Hey there, time traveller!
This article was published 15/11/2011 (1742 days ago), so information in it may no longer be current.
Mayor Sam Katz does not seem to enjoy the ceremonial aspects of his job, but there's little excuse for not attending a Remembrance Day ceremony. His unexplained absence this year reflects poorly on him personally and on the city generally.
Unfortunately, the mayor's blatant disrespect for one of the country's most solemn occasions is typical of his approach to the job. He has a reputation for accepting invitations and then cancelling appearances at the last minute -- including at a previous Santa Claus parade -- and for spotty attendance at Folklorama, the city's major multicultural festival.
A spokesman for Mr. Katz claims he accepted invitations to 201 events last year, but wouldn't confirm he actually attended that number of events. And despite what the mayor's office claims, previous mayors, particularly Glen Murray and Bill Norrie, were much more active at community events, partly because they enjoyed it, but also because they saw it as part of the job.

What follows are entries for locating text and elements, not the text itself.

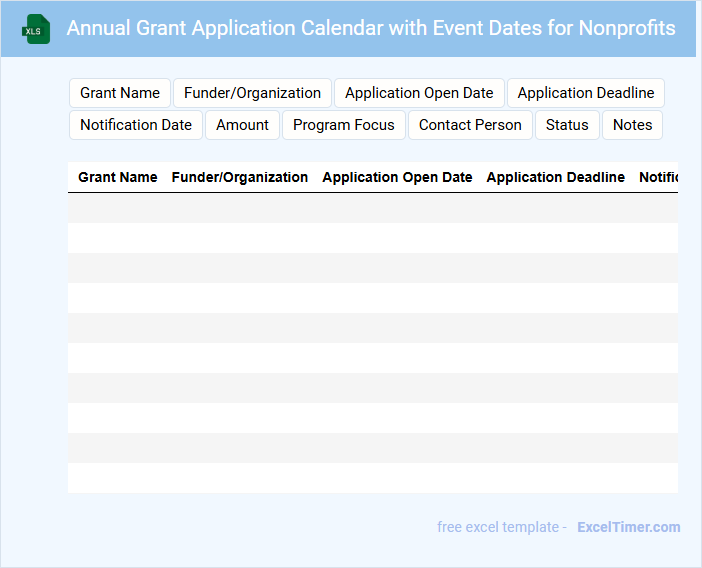
Task: Click the Amount tag button
Action: 242,125
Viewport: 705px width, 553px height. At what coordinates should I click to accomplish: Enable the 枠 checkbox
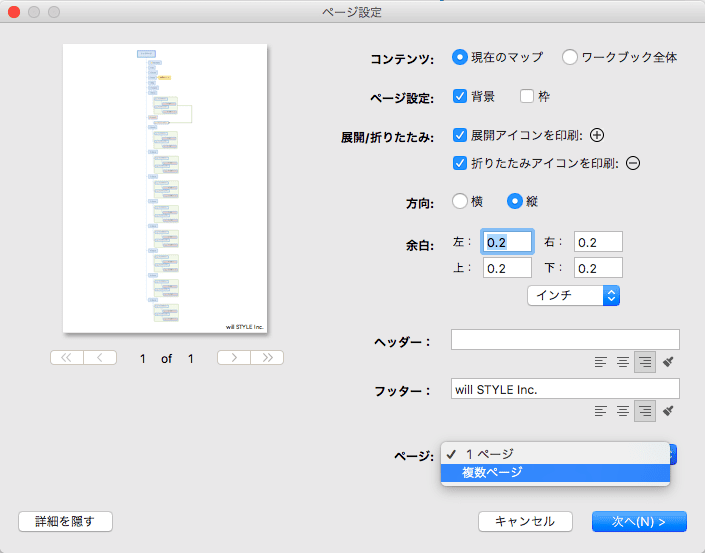(527, 96)
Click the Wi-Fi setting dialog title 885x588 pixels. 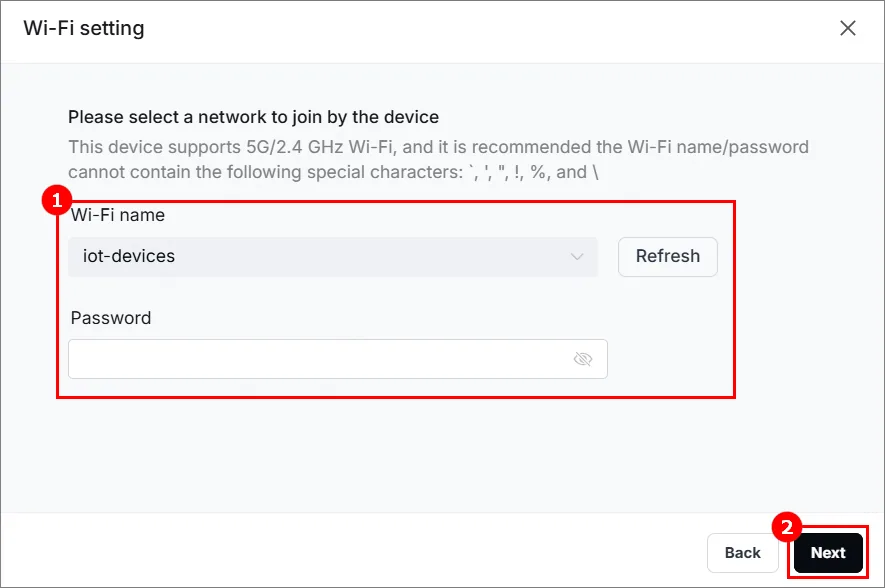pyautogui.click(x=84, y=28)
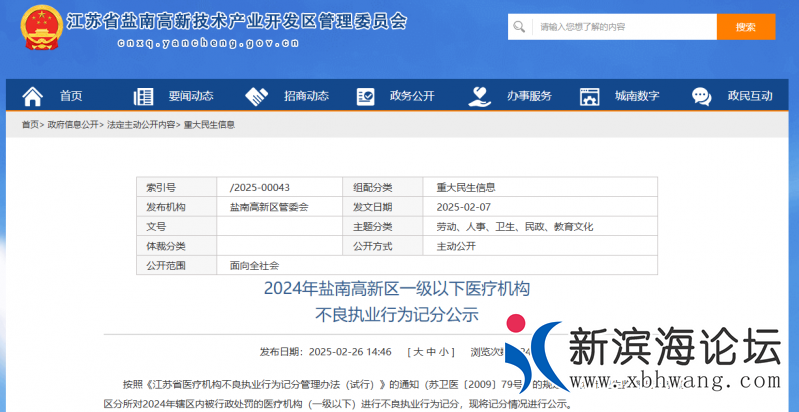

To be fair, Mayor Katz has two young children, a responsibility previous mayors did not have. His family duties might require him to curtail some events, which most people could easily understand.
But he also has a tendency to schedule long weekends for personal time, including many spent in Arizona. Since Remembrance Day fell on a Friday, it seems the mayor may have used the long weekend for another trip south.
The mayor is not obliged to disclose his whereabouts to the media on a 24-7 basis, and he is entitled to a private life and private time. In a wired world, he can always be reached by someone in the event of an emergency. His personal presence in the city is not absolutely essential either.
But ducking Remembrance Day for a trip to Arizona or other personal indulgence is a case of mixed signals and mixed-up priorities. In the absence of a better explanation, the public is left to deduce that the Sun Belt looked a lot more appealing than laying a wreath to the fallen in a crowded convention centre.
The job of mayors today is less ceremonial and more business-minded than it was in the days of a part-time council run by a board of commissioners. But as the leader of the city, the mayor is expected to represent the community with grace and dignity. Attending important community events is part of the job, which doesn't mean he has to match or exceed the records of his predecessors.
But he does have to do a better job of picking his spots.